Companies have plenty of sacks of responsibility avoidance. They exist and grow in the space between two poorly designed processes, or between well designed processes that are way past their best before date.

In a way, it’s impossible to avoid. Companies will get to a point where, to a given issue, different people will answer systematically with: it’s not my responsibility.

But if you don’t leave enough space for those who care enough to actually do something about the issue, that’s where the real failure is.

The edge

A 3-step way to establish a new, healthy professional relationship.

Start with “here’s what we are dealing with”. Be thorough and fully honest. Unearth everything and establish authority by showing that you are not afraid to face facts.

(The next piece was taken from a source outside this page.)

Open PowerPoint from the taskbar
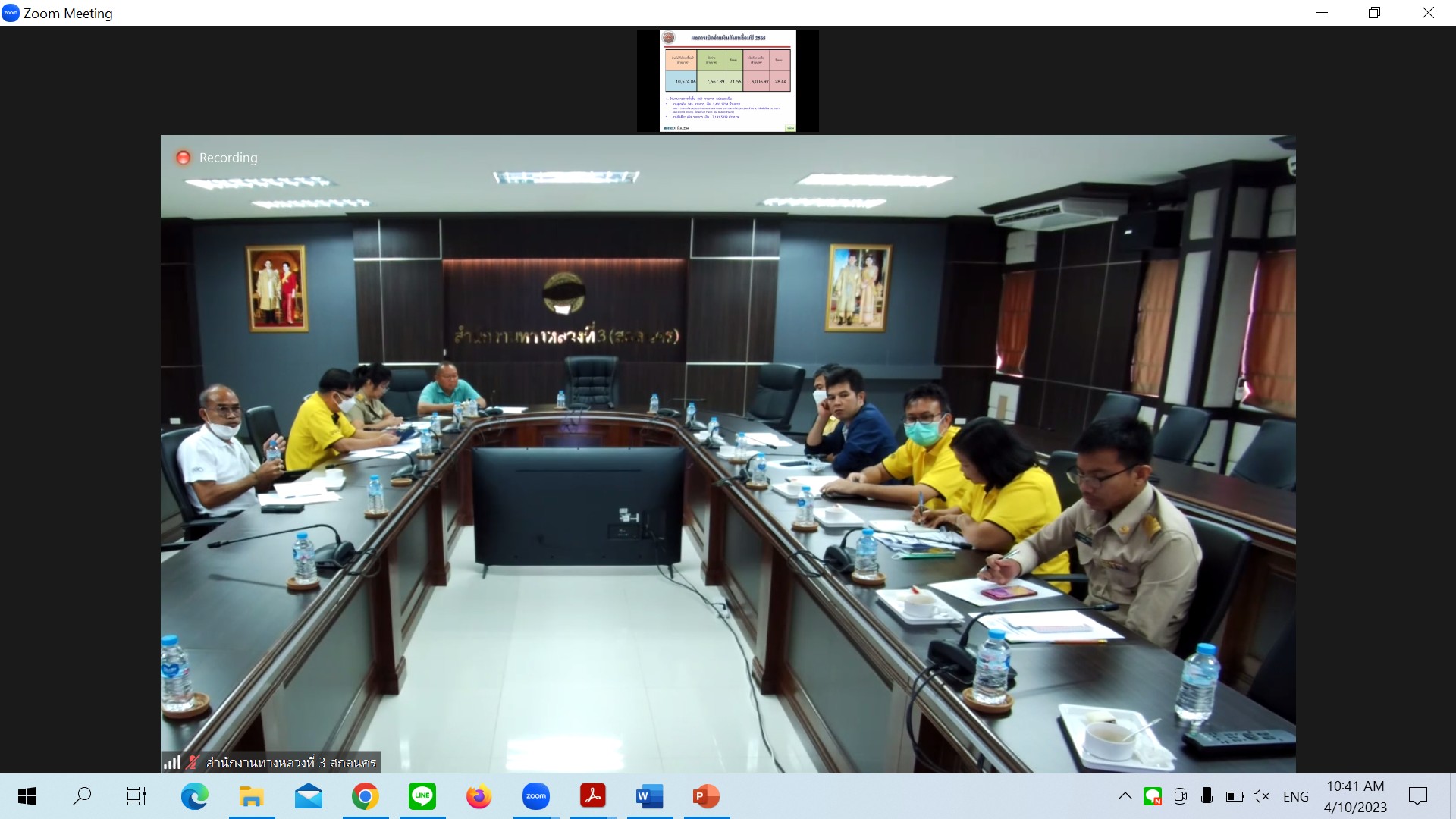This screenshot has width=1456, height=819. [706, 796]
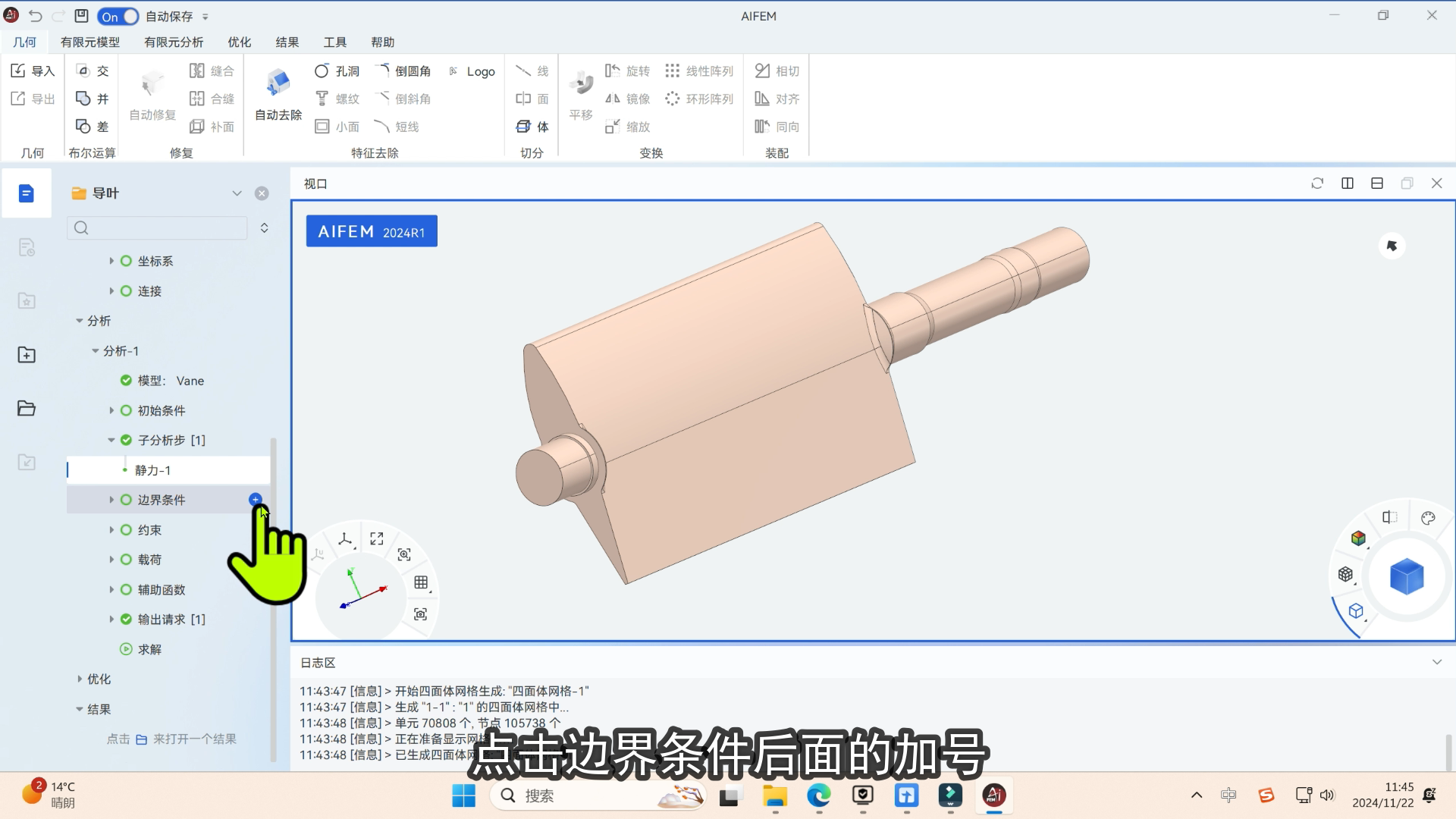Select the 静力-1 analysis step
Viewport: 1456px width, 819px height.
152,470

Continue with “here’s what we are going to do about it”. Think in incremental steps rather than big reveals. Be detailed, put everything on a calendar, and use some system to assign responsibility.

Finish with “here’s what can go wrong”. No idea, plan, or project is flawless. And you know that many things can and will go wrong. Just put them out there, be on top of it.

Good time for a break

July is a fantastic time to take a break, right after the first half is done.

And to be honest, it’s always a fantastic time to take a break. When you have done good work, when you have done a lot of work, when you are about to start working on something new.

This is still good advice to follow, right before the break.

Overcompensating

It’s tempting to set up a general rule to avoid a nuisance that is due to a few negative experiences. The problem is that the rule does not consider the vast majority of experiences that are positive, and therefore it ends up fixing an issue that, in most cases, is not an issue.

That’s the case of the employer setting up very rigid working hours because two people (out of tens or hundreds of employees) usually start working after lunch. What happens the next an employee is 10 minutes late? What if it’s their first time?

Overcompensating is rarely a good idea.

Audit and reset

When you start something new, it is difficult to anticipate where that will be going.

Perhaps you buy a tool, you set up a process, you hire a few people, you add a contacts field in your CRM, and then after one or two years you find yourself in a completely different situation, and the thing that used to work (kind of) now clearly does not work anymore.

The problem though starts when you avoid auditing and resetting, and instead add more on top of what is not working. Another version of the tool, more people, a new step in the process, one more contacts field in the CRM.

Before you start adding, be sure to audit and reset.

It takes time, it might feel like a failure, and it’s not always pleasant. But that’s how you make the most out of what you will decide to bring in next.